#### Problem requirements
Can you give the items again from the line containing "Image resolution: width=1074" up to and including the line containing "coord(751,2202)", swapping "MEDIA" for "AUDIO" and changing nothing else? Leave the pictures out.

#### Data for this exercise
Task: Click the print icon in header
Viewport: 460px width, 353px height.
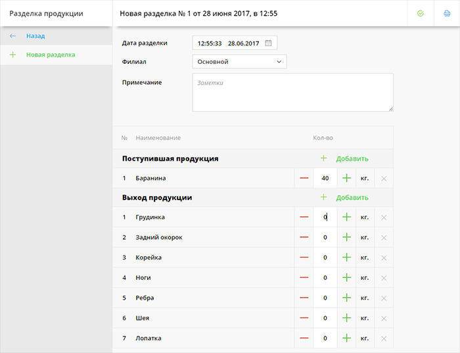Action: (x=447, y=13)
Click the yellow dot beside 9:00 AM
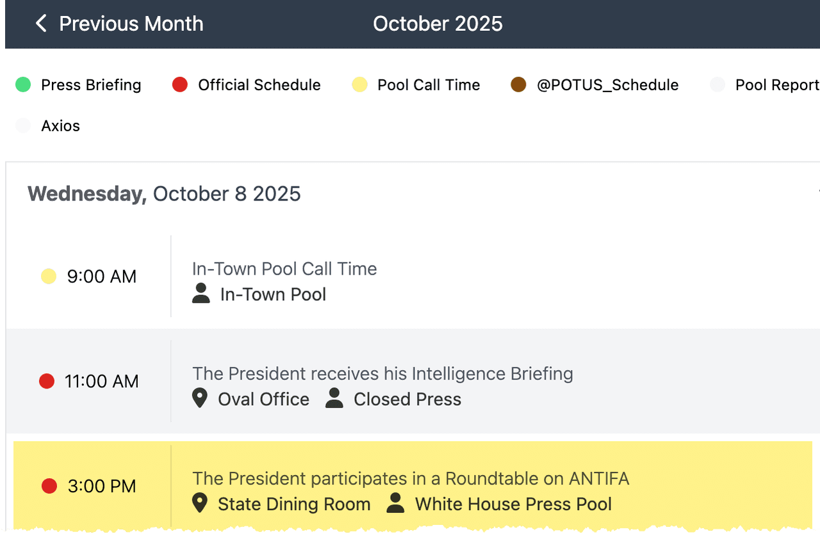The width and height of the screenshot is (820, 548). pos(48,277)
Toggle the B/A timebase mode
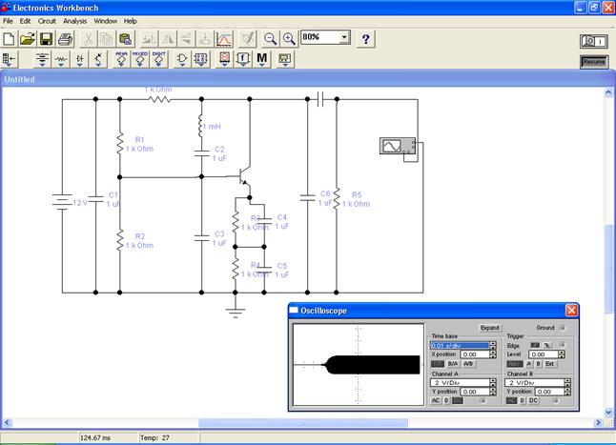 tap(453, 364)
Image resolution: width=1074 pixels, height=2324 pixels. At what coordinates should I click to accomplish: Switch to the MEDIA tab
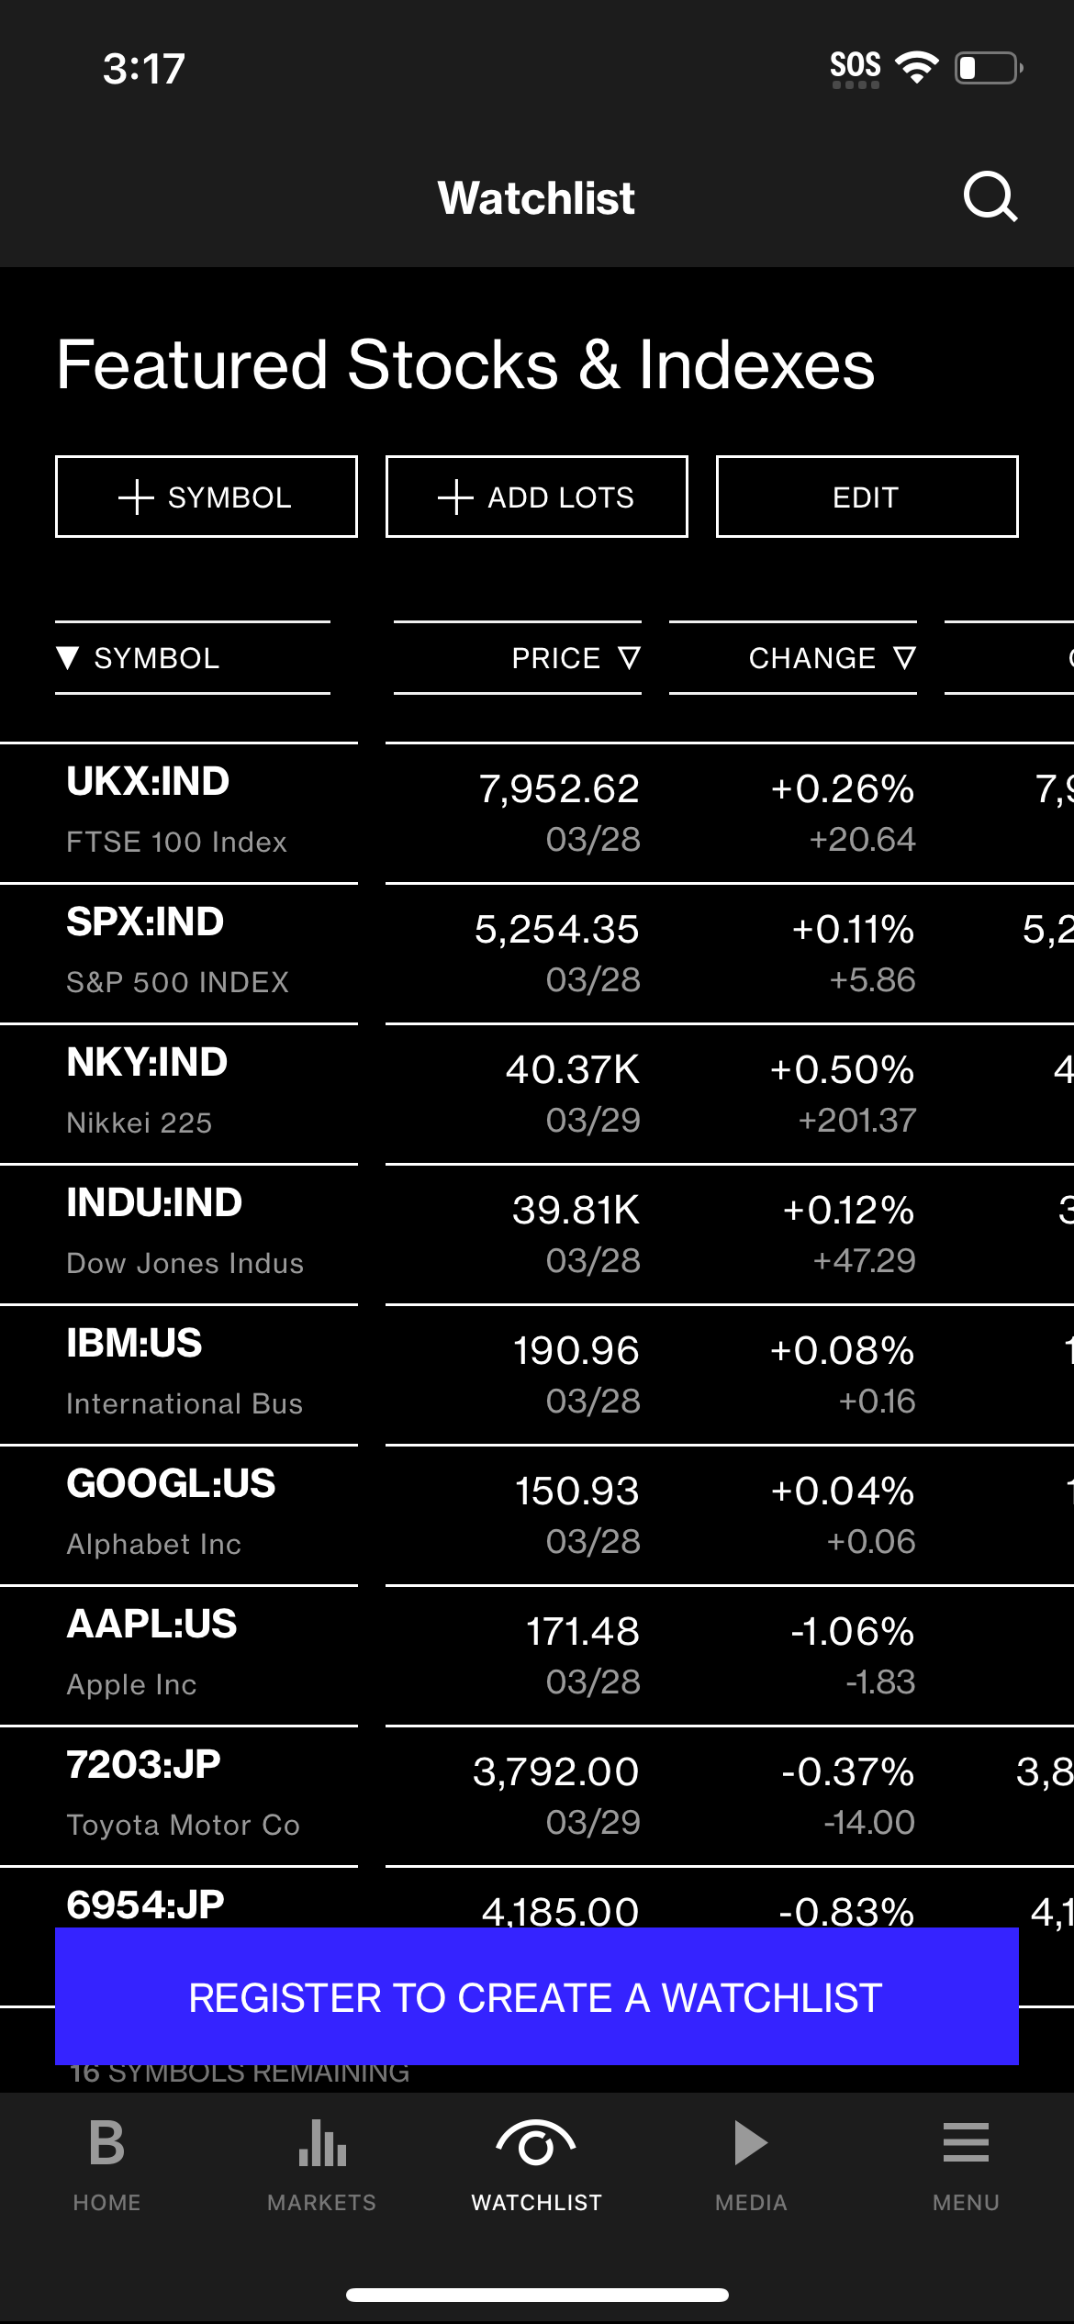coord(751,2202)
==
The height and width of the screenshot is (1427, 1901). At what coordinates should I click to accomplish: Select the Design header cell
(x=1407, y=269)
==
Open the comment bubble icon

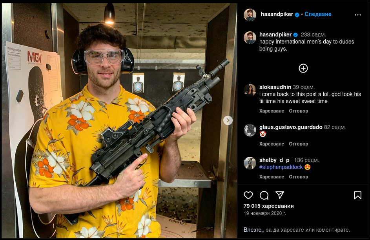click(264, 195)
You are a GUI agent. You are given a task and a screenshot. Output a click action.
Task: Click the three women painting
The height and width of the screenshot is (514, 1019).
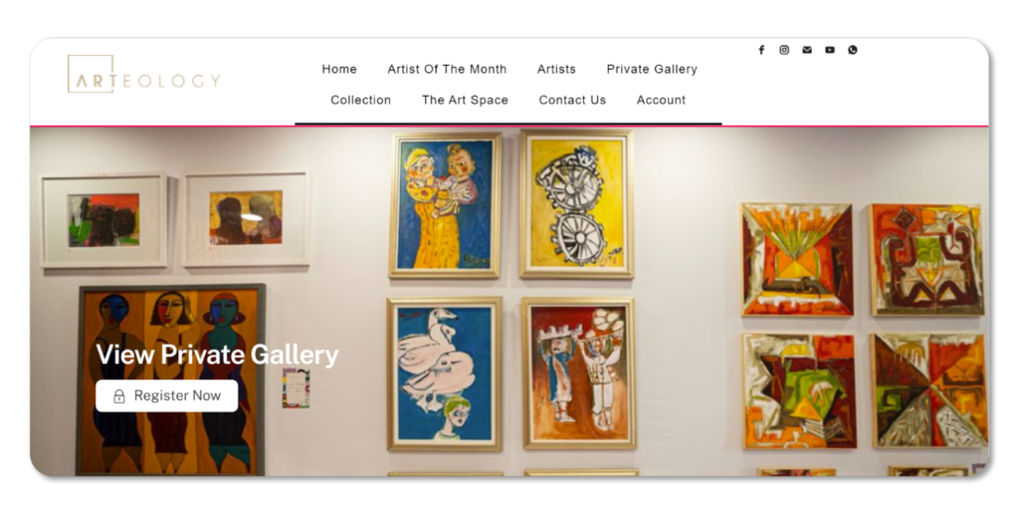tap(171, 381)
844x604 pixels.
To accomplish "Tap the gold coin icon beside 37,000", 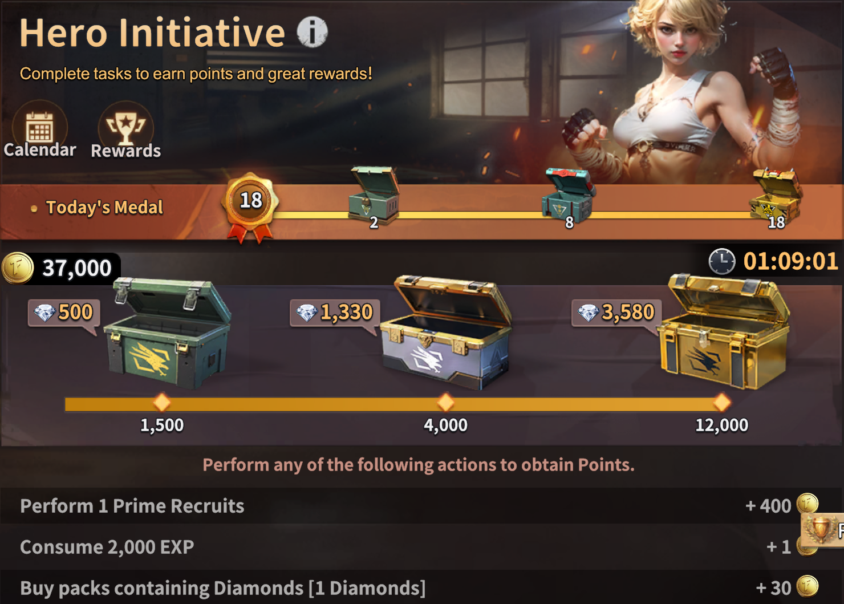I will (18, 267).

#### Problem solution
Image resolution: width=1074 pixels, height=2324 pixels. At what coordinates should I click to accomplish: Switch to the AUDIO tab
coord(751,2202)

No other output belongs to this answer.